A big part of their successful homesteading has been the work that Tanya and Wendell have at home, what she calls their “given tasks.” In addition to the labor on the farm and in the house, those tasks involve Wendell’s writing, and her contribution was the catalyst for one of the few times she has appeared in print.
Editing Wendell
Wendell writes in longhand, with a pencil. With his short stories and novels, he reads aloud a first draft to Tanya for immediate feedback, and then goes back to work. From the handwritten pages, she types a draft on her Royal Standard, adding another round of editing. That’s followed by revised drafts until a manuscript is ready for the publisher. (These days, Wendell pays a local friend to put the final text into a computer, a concession to digitized production.)
Wendell asks others for critique of work in progress, but Tanya has been first hearer on all his fiction and first reader on all of his fiction, poems, and essays. As Wendell’s place in literature becomes more widely celebrated—he gave the National Endowment for the Humanities’ prestigious Jefferson Lecture in 2012, and the Library of America is preparing its first volume of his work, due out in 2018—Tanya’s contribution to American letters as in-house editor will be recognized more often.
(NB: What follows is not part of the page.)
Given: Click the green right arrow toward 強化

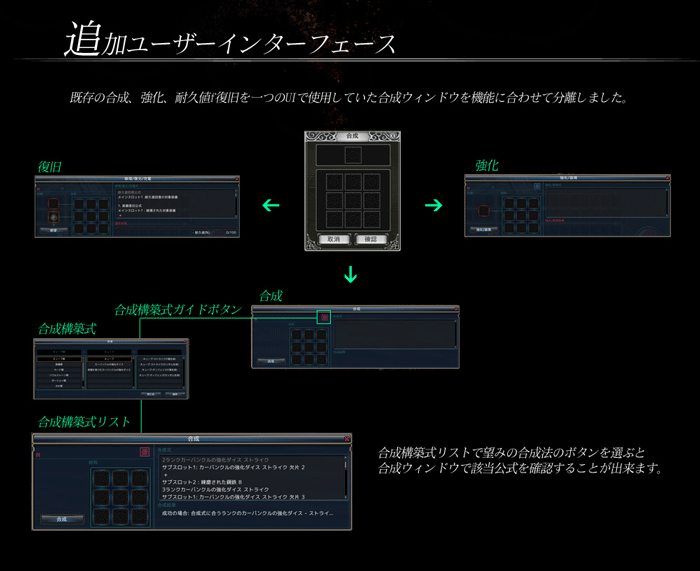Looking at the screenshot, I should pyautogui.click(x=433, y=205).
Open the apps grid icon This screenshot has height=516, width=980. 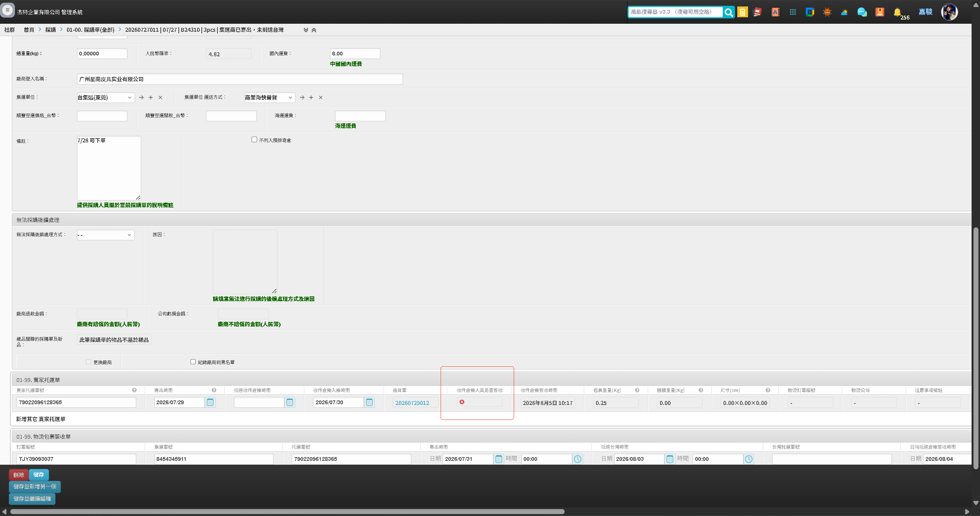pos(793,12)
In 1988, her contribution became a topic of public discussion after an essay by Wendell, “Why I Am Not Going to Buy a Computer,” appeared in Harper’s Magazine. He writes:
“My wife types my work on a Royal [Standard] typewriter bought new in 1956 and as good now as it was then. As she types, she sees things that are wrong and marks them with small checks in the margins. She is my best critic because she is the one most familiar with my habitual errors and weaknesses. She also understands, sometimes better than I do, what ought to be said. We have, I think, a literary cottage industry that works well and pleasantly. I do not see anything wrong with it.”
“I’ve been by myself a lot, but I haven’t been alone.”
Some readers were quick to find fault. One letter to the magazine mocked Berry’s “handy alternative” to a computer: “Wife—a low-tech energy-saving device. Drop a pile of handwritten notes on Wife and you get back a finished manuscript, edited while it was typed. What computer can do that?” Wendell pointed out that those critics judged without knowing anything about the relationship and without the benefit of his wife’s perspective.
Tanya never responded in public, but those condescending judgments clearly still annoy her. On occasion someone still will say, “Oh, you’re the one who types.” The responses to the Harper’s article can still be a sore subject for family and friends, too.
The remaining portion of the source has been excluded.